While “On the Field of Glory” is not, perhaps, so great a book as “Quo Vadis,” its atmosphere is purer, its store of love more tender and its portrayal of ancient manners and character apparently quite as faithful.

The Strange Story of the Quillmores. By A. L. Chatterton. Stitt Publishing Company, New York.

To write a novel which shall hold the reader with a strong and constant grip, and yet give him no love-story, is a feat not done by everyone that tries it. Mr. Chatterton tells no story of love, but I have not read many books that interested me more than “The Strange Story of the Quillmores.” Mr. Chatterton’s pictures of life are true to life: his men are the men who wear breeches—not impossible abstractions who say or do things which no human beings ever said or did. And his women are as real as his men.

Uncle I’ and his store, where the neighbors buy all sorts of things, from ham to coffins, and where a group of loafers and tattlers is generally on hand, are as well known to the reader as if he had been there. Uncle I’ must be a character taken from life. He is full of quiet humor, homely wisdom, sound common sense, manly courage and loyalty.

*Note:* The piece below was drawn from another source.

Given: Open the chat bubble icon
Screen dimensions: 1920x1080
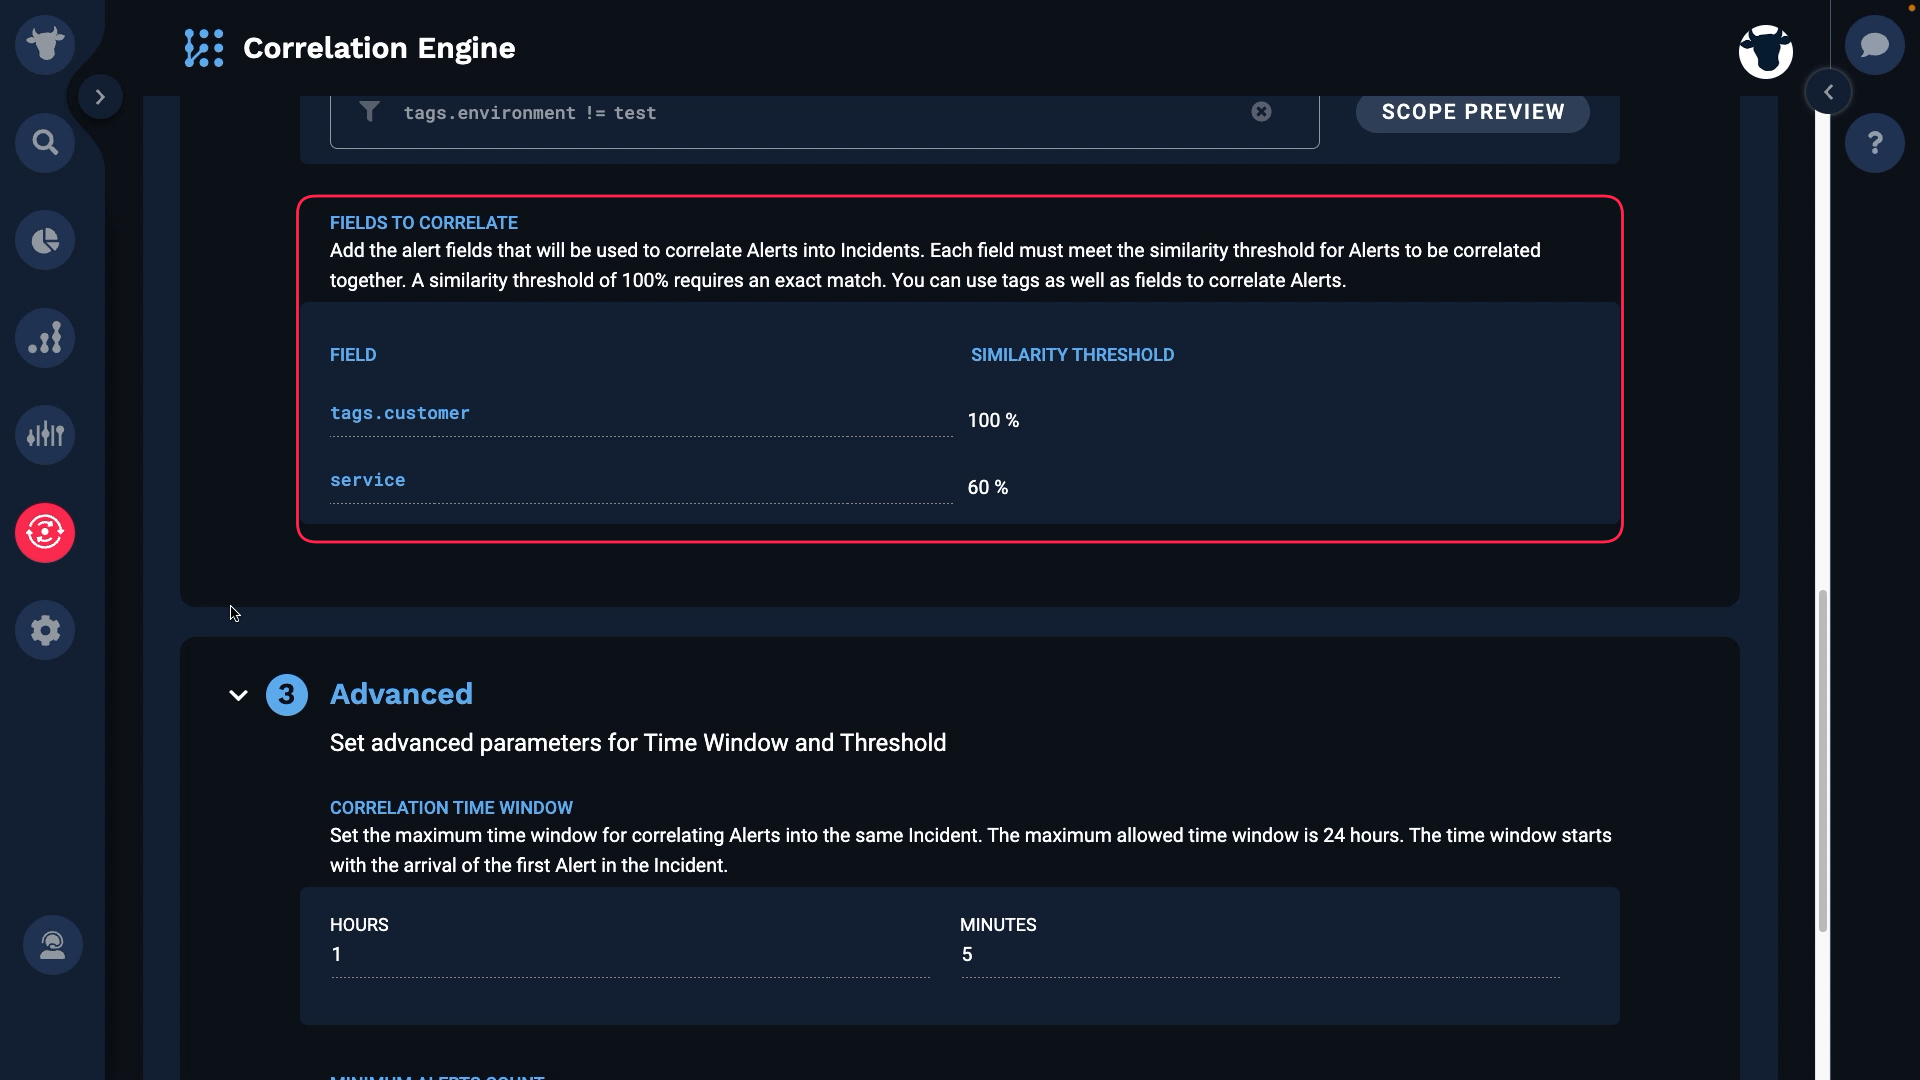Looking at the screenshot, I should (1875, 45).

Old-fashioned Uncle I’, keeping his old-fashioned carry-all store, swapping stories and repartee with his old-fashioned neighbors, struggling heroically with his old-fashioned telephone, and with it all, living up to the best standards of honesty and usefulness—yes, Uncle I’ is a complete artistic success.

So is Doctor Gus. True, he reminds the reader, in a general way, of Ian Maclaren’s Scotch country doctor, but Doctor Gus is American, and he is stamped with sufficient individuality to make him a very live man to the reader.

What could be better than the old German woman, Mother Treegood? The chapter in which Mother Treegood comes to visit Uncle I’s wife, who is broken with grief on account of her dying daughter, is one that is worthy of Dickens. It has the heart-throb of human sorrow, human sympathy, human love.

I don’t know of anything more touching, in its simple unpretentious way, than the story of how Mother Treegood’s boys, the twins, ran away from home, and how one of them was drowned in the Ohio River, and was sent home for burial.

“My pretty boy was to our house brought, aber no one could him know—he was in the wasser—de water—so long—oh das Kalte, Kalte Wasser! so many, many days. I took more of the fever—und go out of my head—und so I never my Liebling seen again.”